# Anyone recognize this bike? It's at auction and I'll probably buy it.



## AntonyR (Aug 9, 2021)

It's a '30s Shelby (at least the frame is). It seems like it must have belonged to someone on here?


----------



## Freqman1 (Aug 9, 2021)

Looks like a 24” bike?


----------



## GTs58 (Aug 9, 2021)

I count 36 spokes.


----------



## SKPC (Aug 10, 2021)

Many times, things are not what they seem.  I would be very careful counting those spokes!


----------



## GTs58 (Aug 10, 2021)

SKPC said:


> Many times, things are not what they seem.  I would be very careful counting those spokes!



 I counted them three times.  🤣  Some of the early Sting Rays had 36 spoke S-2's 😉


----------



## coasterbrakejunkie1969 (Aug 10, 2021)

What say ye @AntonyR ?That is a 26"?


----------



## SKPC (Aug 11, 2021)

Not sure this is a Shelby frame?  Appears to be a 40 Shelby sprocket though...The bike does have 36 spokes!....😑


----------



## BFGforme (Aug 11, 2021)

Looks 26"


----------



## AntonyR (Aug 14, 2021)

Yes it’s a 26 and a Shelby built bike. It went for $425 plus fees so i almost stayed in but the truth is, I don’t ride the bikes I have enough to justify buying another.
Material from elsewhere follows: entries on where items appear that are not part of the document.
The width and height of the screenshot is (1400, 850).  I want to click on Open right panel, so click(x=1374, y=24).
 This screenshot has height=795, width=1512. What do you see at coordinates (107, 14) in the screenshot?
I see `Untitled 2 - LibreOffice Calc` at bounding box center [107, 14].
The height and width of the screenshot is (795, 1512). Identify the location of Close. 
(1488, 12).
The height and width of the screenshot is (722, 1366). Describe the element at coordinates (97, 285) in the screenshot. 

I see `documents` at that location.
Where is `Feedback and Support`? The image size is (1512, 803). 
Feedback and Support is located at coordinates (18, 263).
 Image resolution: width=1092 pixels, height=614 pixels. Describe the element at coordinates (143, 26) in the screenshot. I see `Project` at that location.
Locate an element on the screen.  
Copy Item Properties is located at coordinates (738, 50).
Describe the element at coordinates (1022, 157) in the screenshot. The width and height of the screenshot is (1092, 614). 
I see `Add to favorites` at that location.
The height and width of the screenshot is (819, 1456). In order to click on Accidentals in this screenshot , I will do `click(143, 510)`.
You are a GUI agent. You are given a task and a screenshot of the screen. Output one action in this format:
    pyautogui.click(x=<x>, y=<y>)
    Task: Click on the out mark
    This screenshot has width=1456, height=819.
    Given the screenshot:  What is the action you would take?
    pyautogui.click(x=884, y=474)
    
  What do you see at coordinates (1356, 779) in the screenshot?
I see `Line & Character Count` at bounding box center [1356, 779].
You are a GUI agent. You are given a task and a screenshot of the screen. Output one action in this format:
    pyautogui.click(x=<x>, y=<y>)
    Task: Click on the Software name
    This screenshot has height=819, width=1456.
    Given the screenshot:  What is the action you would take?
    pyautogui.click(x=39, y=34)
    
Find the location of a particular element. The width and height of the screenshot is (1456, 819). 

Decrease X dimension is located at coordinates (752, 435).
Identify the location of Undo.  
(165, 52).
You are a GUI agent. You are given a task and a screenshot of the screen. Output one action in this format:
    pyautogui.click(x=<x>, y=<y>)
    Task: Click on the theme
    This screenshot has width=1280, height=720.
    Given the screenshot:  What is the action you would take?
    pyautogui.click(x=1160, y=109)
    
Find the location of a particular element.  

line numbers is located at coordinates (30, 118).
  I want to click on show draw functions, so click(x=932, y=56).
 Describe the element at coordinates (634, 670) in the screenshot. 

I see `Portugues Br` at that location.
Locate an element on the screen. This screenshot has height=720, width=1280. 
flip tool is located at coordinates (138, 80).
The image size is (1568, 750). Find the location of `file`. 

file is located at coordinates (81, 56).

But still, it was a good looking rider.


----------



## Adamtinkerer (Aug 14, 2021)

I'm seeing repop grips, aftermarket lights & rack, rims & fenders look repainted.


----------



## Freqman1 (Aug 14, 2021)

AntonyR said:


> Yes it’s a 26 and a Shelby built bike. It went for $425 plus fees so i almost stayed in but the truth is, I don’t ride the bikes I have enough to justify buying another. But still, it was a good looking rider.



That was way over the money-wise to pass. V/r Shawn


----------



## nightrider (Aug 14, 2021)

I have never seen drop stand ears on that era Shelby's.  Or a 26" frame like that.
But what do I know?!
Johnny


----------



## kostnerave (Aug 16, 2021)

Sting-ray collectors would give decent money for those clear reflector pedals, even though they're wrong for that bike.


----------



## saladshooter (Aug 16, 2021)

nightrider said:


> I have never seen drop stand ears on that era Shelby's.  Or a 26" frame like that.
> But what do I know?!
> Johnny



Here are a couple with ears. Most don't though. Not sure if the OP bike is Shelby however.


----------



## kreika (Aug 16, 2021)

saladshooter said:


> Here are a couple with ears. Most don't though. Not sure if the OP bike is Shelby however.
> View attachment 1463519
> 
> View attachment 1463523



Was thinking the same thing. Not a Y frame. Not the style frame that takes the tear drop looking tank that doesn’t extend past the frame.  Not the 52a style. Late or low end model?


----------



## nightrider (Aug 16, 2021)

saladshooter said:


> Here are a couple with ears. Most don't though. Not sure if the OP bike is Shelby however.
> View attachment 1463519
> 
> View attachment 1463523



Thank you! Always learning! I have 6 30's Shelby ballooners. None have had the ears.


----------



## AntonyR (Aug 23, 2021)

Shelby built a lot of plain wrap bikes for other companies, like department stores, hardware stores, etc. There's quite a few late '30 Shelby frames wearing an assortment of badges. Some with drop stand ears, some with split top tubes at the seat post.


----------



## THEGOLDENGREEK (Aug 23, 2021)

Here my original Shelby with factory ears in the frame and its original drop stand !


----------